HIGH RISK FACTORS (any 1 if present)
•Preeclampsia in previous pregnancy
•Chronic Hypertension or kidney disease
•Autoimmune disease
•Type 1 or type 2 diabetes
MODERATE RISK FACTORS (any 2)
•First pregnancy
•40 years or older
•Pregnancy interval of more than 10 years
•BMI of 30-35 kg/m2
•Family history of pre-eclampsia
•Multi-fetal pregnancy
•IVF conception
But these maternal factors identifies only about 40% of cases of preterm PE and 35% of term PE.
How to Screen?
Mean arterial Pressure
• Average arterial pressure of a cardiac cycle, calculated as 1/3 Systolic +2/3 diastolic BP
• BP - taken with validated automated devices, in the right way & regularly calibrated
• 95 mmHg is taken as cut off in first trimester
Uterine artery Doppler is best test for early detection of pre-eclampsia of placental origin Uterine
artery Doppler velocimetry at 22-24 weeks suggesting, PI above 95th percentile or the presence of
early diastolic notching (unilateral/bilateral) is abnormal and associated with sixfold increase in rate
of pre-eclampsia with sensitivity in range of 20-60%.() The average of the left and right UtA-PI is
used for risk assessment.
3.Biomarkers
3a) PAPP-A: PAPP-A is a metalloproteinase secreted by the syncytiotrophoblast that plays an
important role in placental growth and development through IGF. PE has been shown to be associated
with a low level of circulating PAPP-A, In euploid pregnancies, a PAPP- A MoM value at less than the
5 th percentile (0.4MoM) is present in 8%–23% of women with PE.
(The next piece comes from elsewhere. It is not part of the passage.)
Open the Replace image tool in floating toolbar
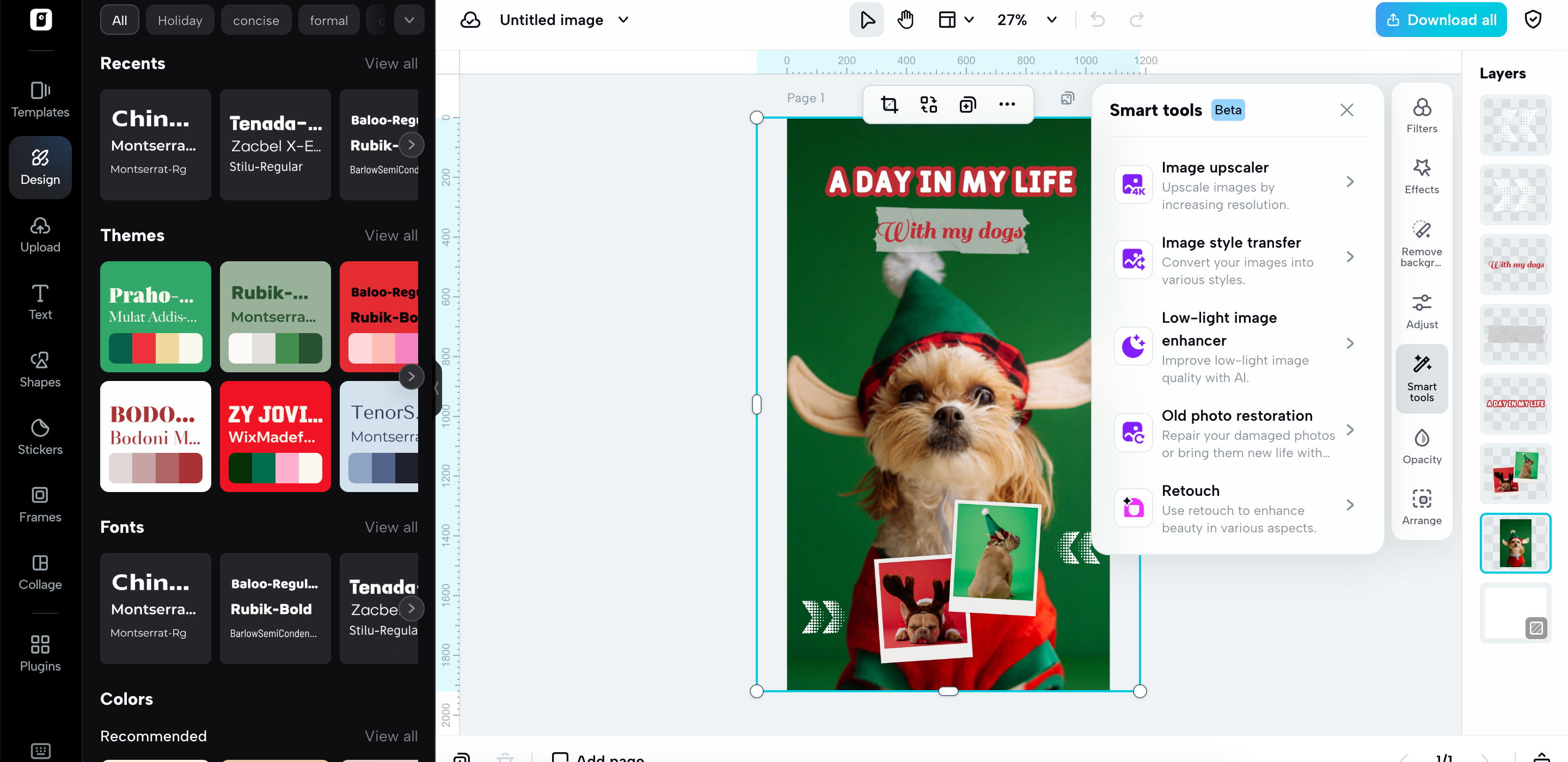(929, 104)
3b) PLACENTAL GROWTH FACTOR (PlGF): It’s a glycoprotein-synthesized in villous and extra-
villous cytotrophoblasts having role in Angiogenesis and trophoblastic invasion of the maternal spiral
arteries. PlGF levels decrease many weeks prior to onset of PE, with a substantial decrease 5 weeks
before
3c) Soluble fms like tyrosine kinase (SFLT): It’s a protein produced by placenta and acts by binding
to the receptor binding domains of VEGF and PLGF. Increased level of SFLT levels inactivate and
decrease circulating level PLGF and VEGF resulting in endothelial cell dysfunction. Magnitude of
SFLT-1 levels correlate with disease severity. The sFlt-1/PlGF ratio increases with the severity of PE
and also found in HELLP syndrome . An sFlt-1/PlGF ratio ≤38 can be used to rule-out the development
of PE in the next week in a clinical suspect.
A combination of maternal factors, maternal arterial blood pressure, uterine artery Doppler and PlGF
level at 11–13 weeks appears to be the most efficient screening model for identification of women at
risk of PE.
PREVENTION BY ASPIRIN (Low dose)
Those having one of high risk or two or more of moderate risk factors are recommended to start low dose Aspirin 150mg preferably at bed time.
A SPREE trial conducted in Europe recommend aspirin 150mg daily, starting from 11 to 14 week and up to 36 week, preferably at night time, had significant role in reducing the rate of pre-eclampsia.
RECOMMENDATIONS
· FIGO adopts and supports Fetal Medicine Foundation in that all pregnant women should be screened & risk-assessed for pre-eclampsia by the first-trimester combined test with maternal risk factors, mean arterial pressure, uterine artery pulsatility index, and placental growth factor as a one-step procedure.
· FIGO adopts that in high-risk women, identified by the first-trimester combined test, should be started on low dose aspirin ~150 mg/night at 11–14weeks of gestation until either 36 weeks of gestation, or when pre-eclampsia is diagnosed.
· In low/middle-income countries, variations of the first-trimester combined test should be considered with maternal risk factors combined with mean arterial pressure as must.
· FIGO encourages for early booking and improving ANC care access by the women & to adopt risk assessment of PE as integral part of routine 1st trimester evaluation.